TRACED: Transition-aware Regret Approximation with Co-learnability for Environment Design

Geonwoo Cho, Jaegyun Im, Jihwan Lee, Hojun Yi, Sejin Kim, Sundong Kim

Gwangju Institute of Science and Technology

Method Overview

TRACED is an unsupervised environment design (UED) framework that constructs adaptive curricula by prioritizing tasks based on both how challenging they are and how much they transfer knowledge to other tasks.
TRACED refines regret-based curriculum design. Beyond value-based proxies, it introduces a transition-aware regret approximation that accounts for dynamics prediction error, enabling more accurate estimation of task difficulty and faster curriculum ramp-up.
TRACED explicitly models cross-task transfer. A lightweight co-learnability metric measures how training on one task reduces the difficulty of others, allowing the curriculum to favor tasks that accelerate overall learning progress.
TRACED is effective and sample-efficient. Across MiniGrid navigation and BipedalWalker terrains, TRACED consistently outperforms strong UED baselines (ACCEL, PLR⊥, ADD, CENIE), achieving superior zero-shot generalization with roughly half the training budget.

Experiments

1. MiniGrid Mazes

We train a single PPO agent with unsupervised environment design on procedurally generated MiniGrid mazes, where TRACED adaptively prioritizes training tasks. Generalization is evaluated via zero-shot transfer to selected mazes with varying layouts and difficulty.

Simple Crossing

Small Corridor

Large Corridor

Four Rooms

Sixteen Rooms

Sixteen Rooms (Fewer Doors)

Maze

Maze 2

Maze 3

Labyrinth

Labyrinth 2

Perfect Maze (Medium)

2. BipedalWalker Terrains

We train a single PPO agent using unsupervised environment design on procedurally generated BipedalWalker terrains, where each task is defined by continuous terrain parameters such as gaps, stairs, stumps, and surface roughness. TRACED adaptively prioritizes training terrains. Generalization is evaluated via zero-shot transfer to held-out terrains with distinct obstacle configurations and difficulty levels.

Basic

Hardcore

Pit Gap

Stairs

Stumps

Roughness

3. How do Curricula Evolve Over Time?

To understand how TRACED constructs curricula over time, we visualize the evolution of training levels generated by the teacher during learning. Rather than focusing solely on final performance, this analysis reveals how task difficulty and structure adapt in response to the agent’s learning progress.

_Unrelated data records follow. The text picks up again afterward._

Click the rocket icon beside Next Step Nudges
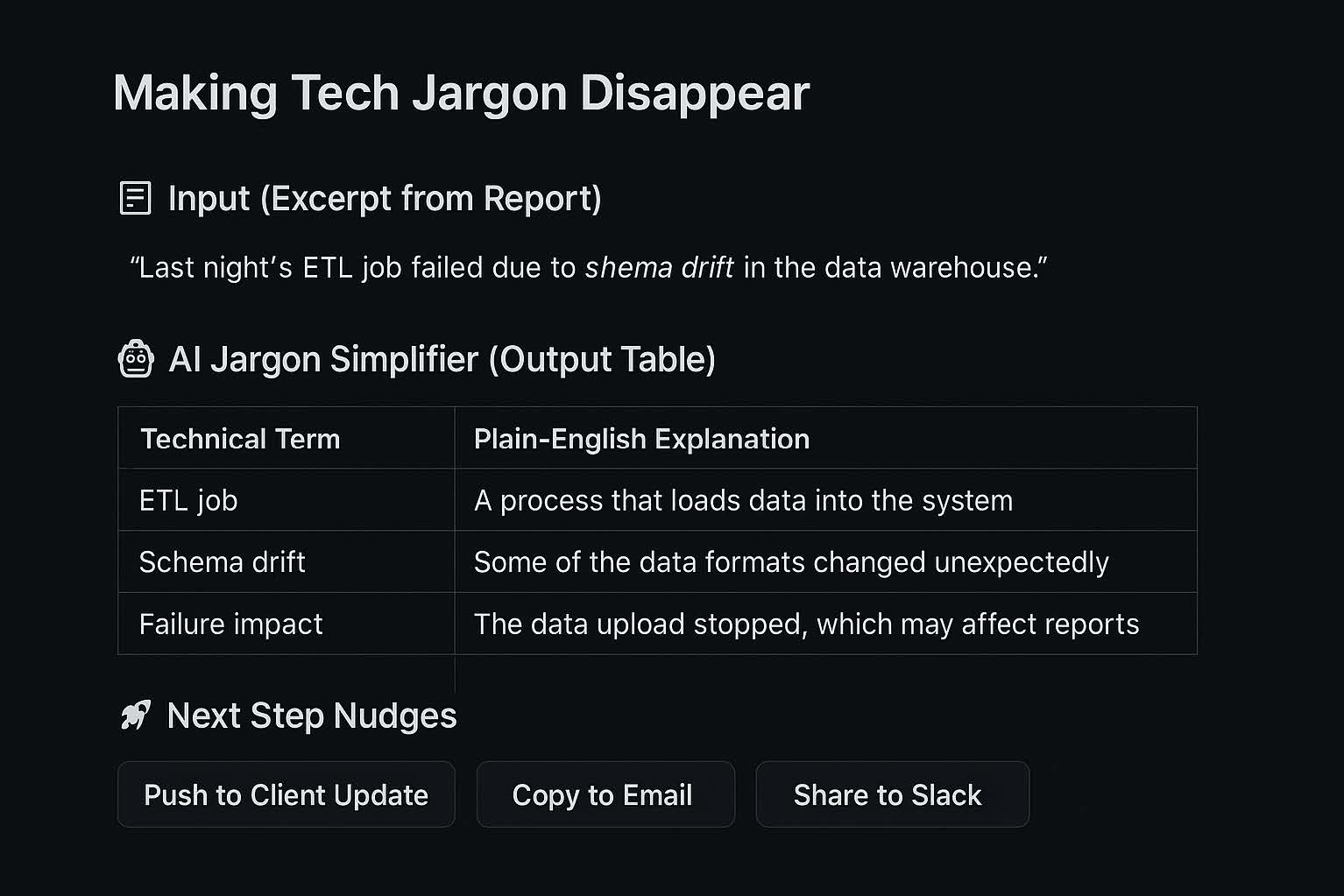1344x896 pixels. pos(135,716)
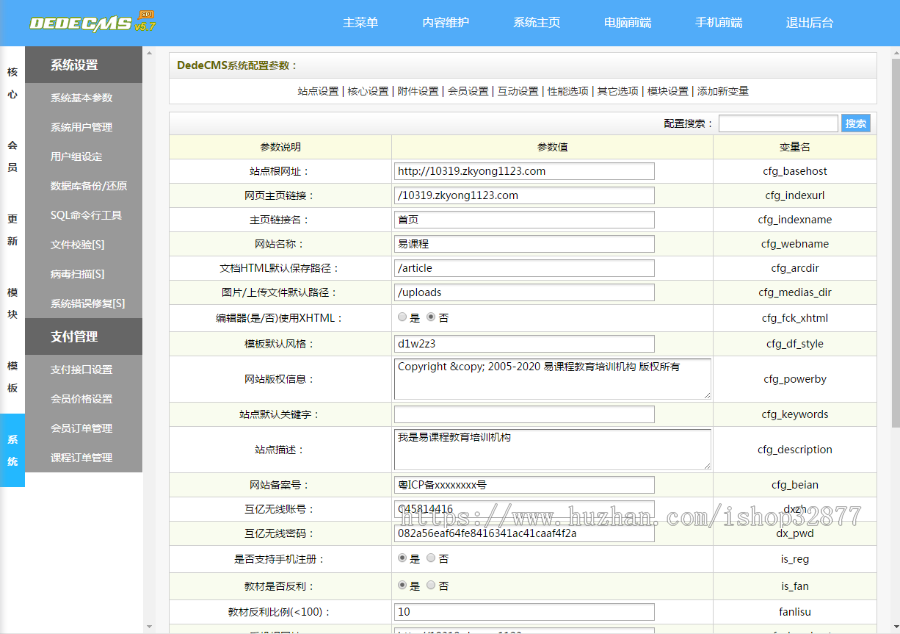Screen dimensions: 900x634
Task: Open the 模块 sidebar section
Action: pos(11,300)
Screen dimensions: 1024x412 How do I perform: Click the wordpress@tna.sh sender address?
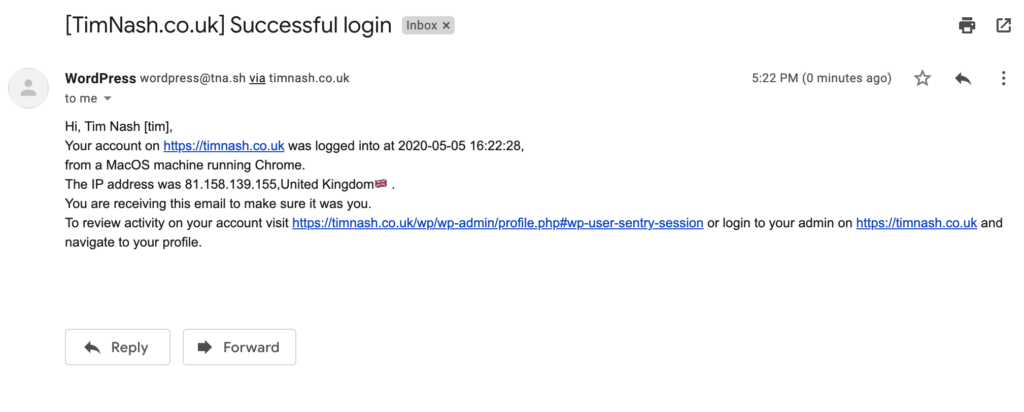tap(193, 78)
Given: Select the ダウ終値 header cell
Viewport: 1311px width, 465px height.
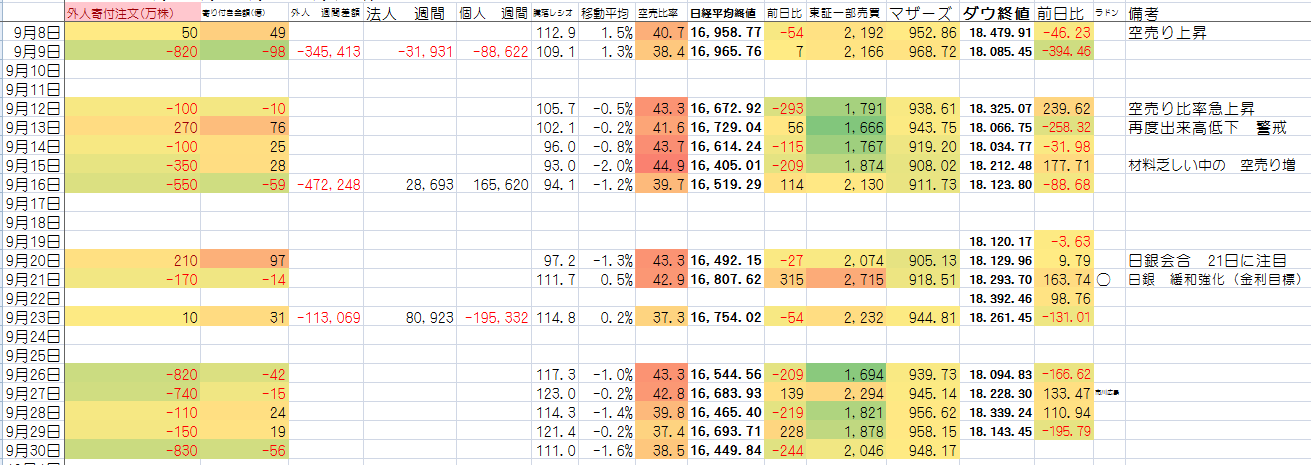Looking at the screenshot, I should tap(996, 14).
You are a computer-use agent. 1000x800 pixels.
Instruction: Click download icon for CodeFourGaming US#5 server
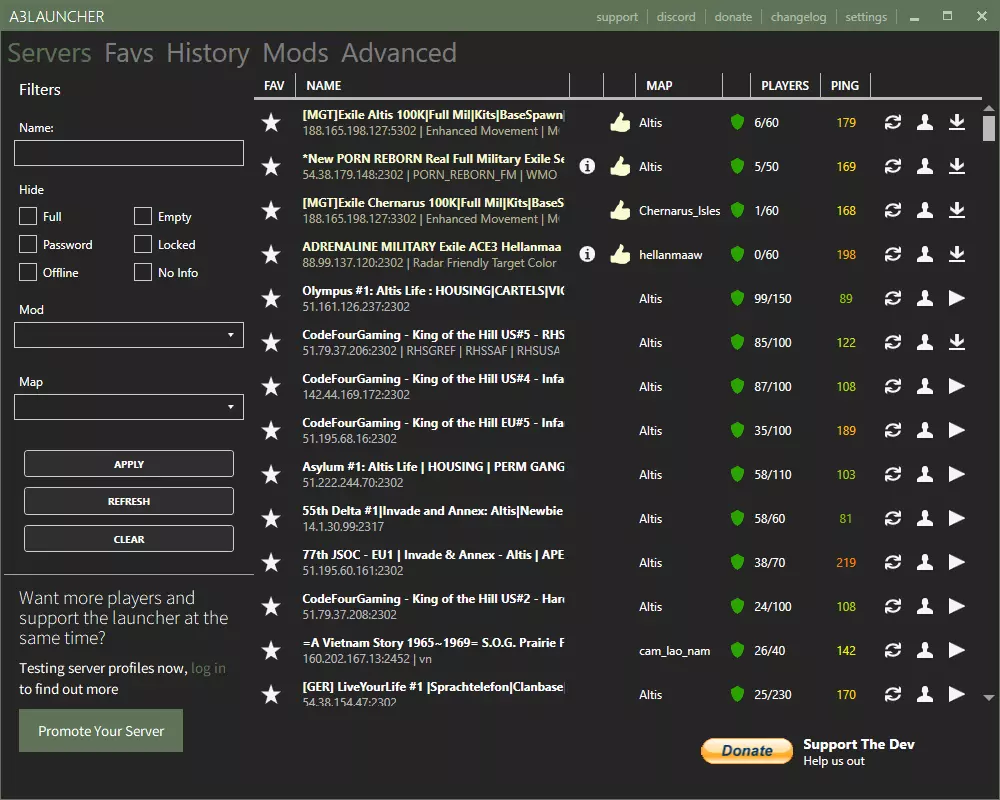pos(957,342)
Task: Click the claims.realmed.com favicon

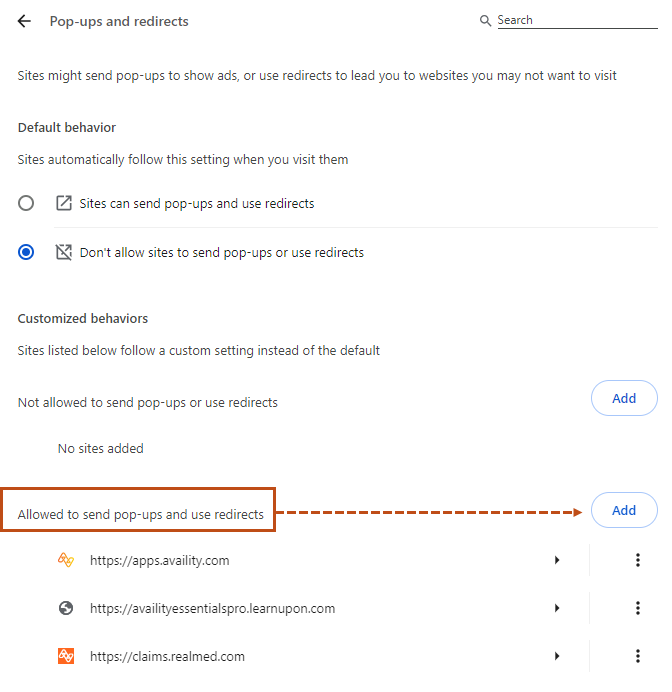Action: pos(66,656)
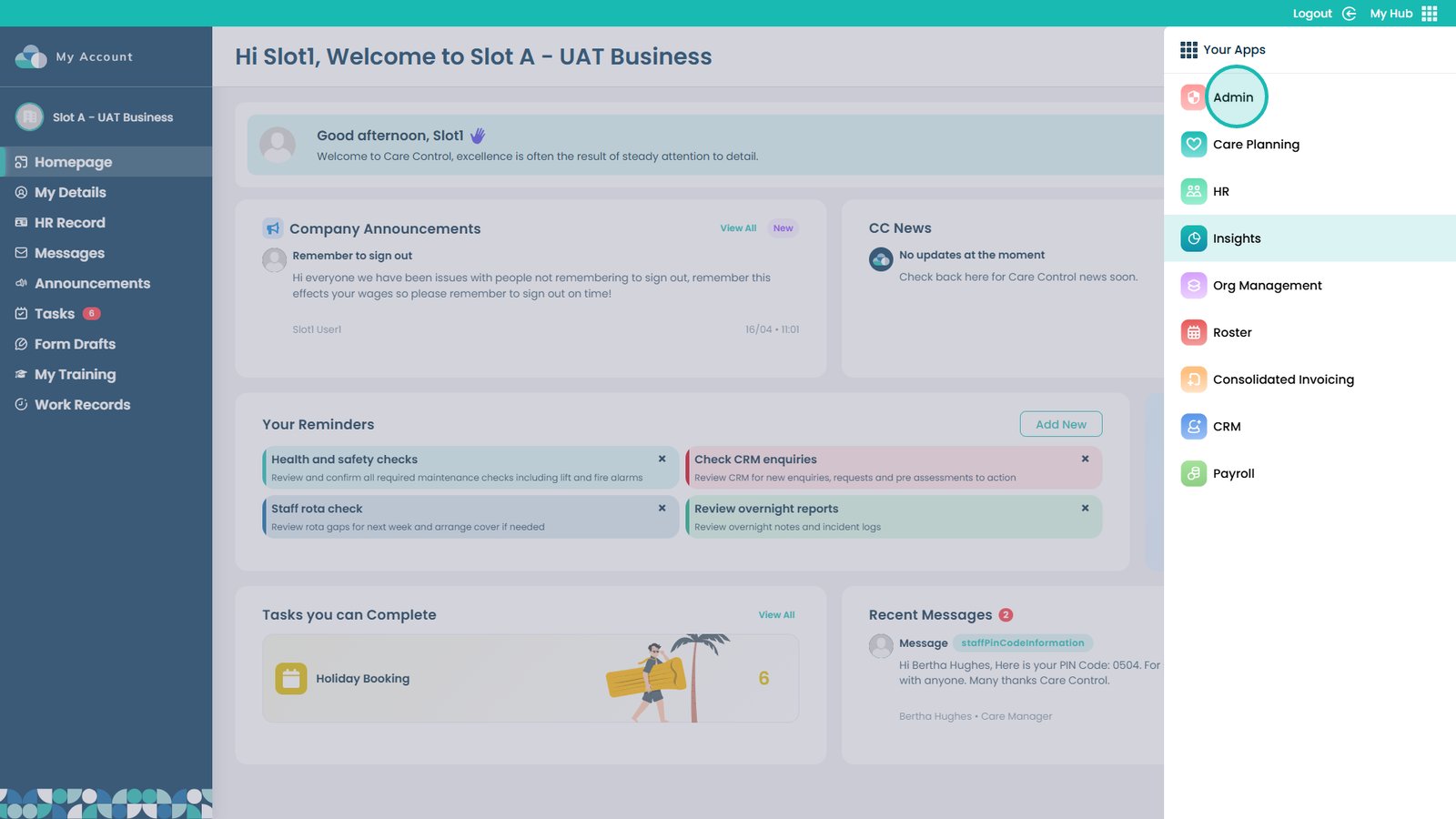This screenshot has height=819, width=1456.
Task: Dismiss the Health and safety checks reminder
Action: [x=662, y=460]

Across both MiniGrid and BipedalWalker, TRACED progressively increases environment complexity, transitioning from simple, easily solvable tasks to more challenging and diverse ones. This behavior reflects the combined effect of transition-aware regret, which drives difficulty ramp-up, and co-learnability, which favors tasks that induce transferable learning.

MiniGrid Curriculum Evolution

Mazes evolve from simple layouts to longer paths and denser obstacles as training progresses.

BipedalWalker Curriculum Evolution

Terrains gradually introduce larger gaps, higher stairs, and rougher surfaces, matching the agent’s improving locomotion capability.